What to do: Copy out exactly each line from the line with "Task: Click the y-axis maximum value 58" through the last line of the material below.

Records to use:
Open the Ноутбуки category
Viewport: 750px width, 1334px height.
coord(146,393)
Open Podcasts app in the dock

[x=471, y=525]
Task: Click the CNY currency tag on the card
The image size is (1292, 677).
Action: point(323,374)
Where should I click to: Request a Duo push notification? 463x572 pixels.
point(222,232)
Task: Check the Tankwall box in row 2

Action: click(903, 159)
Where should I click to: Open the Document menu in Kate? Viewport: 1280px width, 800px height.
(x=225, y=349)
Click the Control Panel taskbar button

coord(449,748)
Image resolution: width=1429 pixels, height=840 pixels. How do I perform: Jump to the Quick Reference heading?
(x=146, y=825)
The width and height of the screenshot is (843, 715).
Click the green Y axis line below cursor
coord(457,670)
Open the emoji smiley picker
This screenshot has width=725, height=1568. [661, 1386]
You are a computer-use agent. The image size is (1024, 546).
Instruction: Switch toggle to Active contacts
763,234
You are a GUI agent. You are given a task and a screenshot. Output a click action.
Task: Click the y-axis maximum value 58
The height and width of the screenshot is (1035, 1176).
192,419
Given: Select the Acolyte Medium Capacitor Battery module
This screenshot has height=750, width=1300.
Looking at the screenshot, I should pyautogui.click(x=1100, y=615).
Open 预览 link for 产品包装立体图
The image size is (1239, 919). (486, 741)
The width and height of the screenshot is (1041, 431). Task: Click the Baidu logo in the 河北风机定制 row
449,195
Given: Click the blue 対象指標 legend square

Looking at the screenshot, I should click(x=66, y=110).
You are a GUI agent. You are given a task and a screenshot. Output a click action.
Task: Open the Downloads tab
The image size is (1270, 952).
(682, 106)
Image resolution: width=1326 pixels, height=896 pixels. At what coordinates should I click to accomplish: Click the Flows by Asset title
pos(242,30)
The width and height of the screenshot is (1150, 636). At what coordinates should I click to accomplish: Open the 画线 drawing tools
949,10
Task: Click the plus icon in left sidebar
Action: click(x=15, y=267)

Written solution:
Task: Click the y-axis maximum value 58
The height and width of the screenshot is (1035, 1176).
192,419
Given: Select the Acolyte Medium Capacitor Battery module
This screenshot has height=750, width=1300.
Looking at the screenshot, I should pyautogui.click(x=1100, y=615).
Open 预览 link for 产品包装立体图
The image size is (1239, 919). (486, 741)
The width and height of the screenshot is (1041, 431). Task: Click the Baidu logo in the 河北风机定制 row
449,195
Given: Click the blue 対象指標 legend square

Looking at the screenshot, I should click(x=66, y=110).
You are a GUI agent. You are given a task and a screenshot. Output a click action.
Task: Open the Downloads tab
The image size is (1270, 952).
(682, 106)
Image resolution: width=1326 pixels, height=896 pixels. At what coordinates should I click to accomplish: Click the Flows by Asset title
pos(242,30)
The width and height of the screenshot is (1150, 636). At what coordinates should I click to accomplish: Open the 画线 drawing tools
949,10
Task: Click the plus icon in left sidebar
Action: click(x=15, y=267)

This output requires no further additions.